I have some news. The last guy who did that in my team told me how he did with Origin. In fact, they use the least square way as well, but they find the parameters with a chi 2 minimization. The software does some iterations, and optimizes the parameters.

EDIT 2:

Because it took me so long to figure it out, I share here the results of my researches. The main problem I was facing was the fact my values were "too small". Indeed, my y values were of the order of 10^-7. As explained here Fitting curve: why small numbers are better?, numbers of the order of 1 are better for the fit.

Moreover, in my case at least, as my data were of this order, I didn't need to give some initial parameters (by default, they are set to 1). So I just "normalized" my values. For example, I transformed the time values from seconds to hour, and I multiplicated by 10^7 my y values, which were of the order of 10^-7. Then, I transformed back the obtained parameters to get them in the desired unities. Here is my code:

import numpy as np
from scipy.optimize import curve_fit, leastsq
from matplotlib.pyplot import *

def myFunc(t, Vs, Vi, k):

    y = Vs * t - ((Vs - Vi) * (1 - np.exp(-k * t)) / k)

    return y

raw_x = some_input 
raw_y = some_input 

# scaling data
time = [ index /3600 for index in raw_x if index or index==0 ]
fluo = [ index*10**7 for index in raw_y if index or index==0 ]

x = np.array(temps)
y = np.array(fluo)

popt, pcov = curve_fit(myFunc, x, y, maxfev=3000)

# Good unities
popt2 = list()
popt2 = [ popt[0] / 3600 * 10**-7, popt[1] / 3600 * 10**-7, popt[2] / 3600 ]

#plot the data
clf() #matplotlib
plot(raw_x, raw_y, "rp")
plot(raw_x, myFunc(raw_x, popt2[0], popt2[1], popt2[2]), 'b')
grid(True)
show()

And here is a picture illustrating the difference:

https://i.stack.imgur.com/MRvJv.png

The blue plot is the fitting curve using the parameters obtained with the units rescaling (and transformed back in the good unities). The green one is the curve obtained by fitting in the original unities.

Thanks to all of you for your help.

Answer 1

Just use curve_fit in scipy.optimize:

import numpy as np
from scipy.optimize import curve_fit
from pylab import *

def myFunc(t, V, W, k):
    y = V * t - ((V - W) * (1 - np.exp(-k * t)) / k)
    return y

# this generates some fake data to fit. For youm just read in the 
# data in CSV or whatever you've
x = np.linspace(0,4,50)
y = myFunc(x, 2.5, 1.3, 0.5)
# add some noise to the fake data to make it more realistic. . .
yn = y + 0.2*np.random.normal(size=len(x))

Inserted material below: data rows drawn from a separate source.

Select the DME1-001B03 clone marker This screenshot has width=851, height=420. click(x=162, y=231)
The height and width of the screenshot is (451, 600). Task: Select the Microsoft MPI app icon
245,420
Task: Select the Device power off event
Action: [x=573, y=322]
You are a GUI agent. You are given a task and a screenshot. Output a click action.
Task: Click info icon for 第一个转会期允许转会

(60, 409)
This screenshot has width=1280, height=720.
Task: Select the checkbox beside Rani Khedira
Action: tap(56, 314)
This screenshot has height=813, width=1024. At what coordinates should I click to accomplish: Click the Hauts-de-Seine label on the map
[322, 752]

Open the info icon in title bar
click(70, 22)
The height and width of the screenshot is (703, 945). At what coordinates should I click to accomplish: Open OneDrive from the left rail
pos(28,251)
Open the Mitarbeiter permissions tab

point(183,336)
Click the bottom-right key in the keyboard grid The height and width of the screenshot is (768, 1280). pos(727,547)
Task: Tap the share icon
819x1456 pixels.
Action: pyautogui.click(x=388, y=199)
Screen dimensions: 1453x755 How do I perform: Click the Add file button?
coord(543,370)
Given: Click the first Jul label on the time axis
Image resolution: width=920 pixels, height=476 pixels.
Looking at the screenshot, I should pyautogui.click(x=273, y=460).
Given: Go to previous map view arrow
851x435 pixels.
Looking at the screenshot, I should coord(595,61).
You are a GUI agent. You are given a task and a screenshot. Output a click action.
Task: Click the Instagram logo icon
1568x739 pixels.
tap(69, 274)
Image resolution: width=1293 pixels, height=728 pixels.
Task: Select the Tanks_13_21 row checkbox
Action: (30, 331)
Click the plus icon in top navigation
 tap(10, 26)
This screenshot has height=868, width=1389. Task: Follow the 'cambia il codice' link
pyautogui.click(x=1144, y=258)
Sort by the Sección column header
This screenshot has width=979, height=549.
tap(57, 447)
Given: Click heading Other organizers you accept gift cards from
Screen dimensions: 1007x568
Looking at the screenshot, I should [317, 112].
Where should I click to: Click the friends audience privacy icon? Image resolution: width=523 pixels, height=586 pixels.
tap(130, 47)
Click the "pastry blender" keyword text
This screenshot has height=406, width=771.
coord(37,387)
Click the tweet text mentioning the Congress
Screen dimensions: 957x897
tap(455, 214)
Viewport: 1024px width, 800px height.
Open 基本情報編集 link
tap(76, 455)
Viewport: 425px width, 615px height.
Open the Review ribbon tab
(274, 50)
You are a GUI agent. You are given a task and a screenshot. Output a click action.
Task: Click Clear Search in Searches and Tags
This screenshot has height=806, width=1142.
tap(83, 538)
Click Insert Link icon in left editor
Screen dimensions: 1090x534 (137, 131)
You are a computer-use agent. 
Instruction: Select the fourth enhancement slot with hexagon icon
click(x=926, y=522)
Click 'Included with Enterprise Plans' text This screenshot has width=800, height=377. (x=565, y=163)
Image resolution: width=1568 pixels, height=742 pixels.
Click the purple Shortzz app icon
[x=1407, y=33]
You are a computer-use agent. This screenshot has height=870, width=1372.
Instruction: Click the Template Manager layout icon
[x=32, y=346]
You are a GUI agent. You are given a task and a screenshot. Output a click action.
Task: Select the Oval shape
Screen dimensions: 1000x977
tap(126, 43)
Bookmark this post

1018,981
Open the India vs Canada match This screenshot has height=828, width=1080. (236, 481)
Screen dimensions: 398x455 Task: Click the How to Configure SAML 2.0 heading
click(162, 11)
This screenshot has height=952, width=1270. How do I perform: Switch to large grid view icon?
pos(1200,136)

#fit the data, return the best fit parameters and the covariance matrix
popt, pcov = curve_fit(myFunc, x, yn)
print popt
print pcov

#plot the data
clf()
plot(x, yn, "rs")
#overplot the best fit curve
plot(x, myFunc(x, popt[0], popt[1], popt[2]))
grid(True)
show()

This gives something like the plot below. The red points are the (noisy) data, and the blue line is the best fit curve, with the best fitting parameters for that particular data of:

[ 2.32751132, 1.27686053, 0.65986596]

Which is pretty close to the expected parameters of 2.5, 1.3, 0.5. The difference is due to the noise that I added in to the fake data.

Answer 2

Since you have more points than unknown coefficients, you'll want to do a least squares fit. This calculation will give you the coefficients that minimize the mean square error between the function and all the points.

So substitute your 50 points into the assumed equation and get 50 equations for 3 coefficients. This is easily expressed as a matrix:

Ax = b

where the unknown vector x are your coefficients.

Premultiply both sides by the transpose of A and solve using a matrix solver.

Start by plotting the data you have. The choice of equation you start with will make your job easier or harder. Are you certain about that leading term? If that wasn't appropriate, you could take the natural log of both sides and it's a simple linear equation. The leading term makes that harder to tease out the coefficient for k. It's a nonlinear solution in that case. Choose wisely.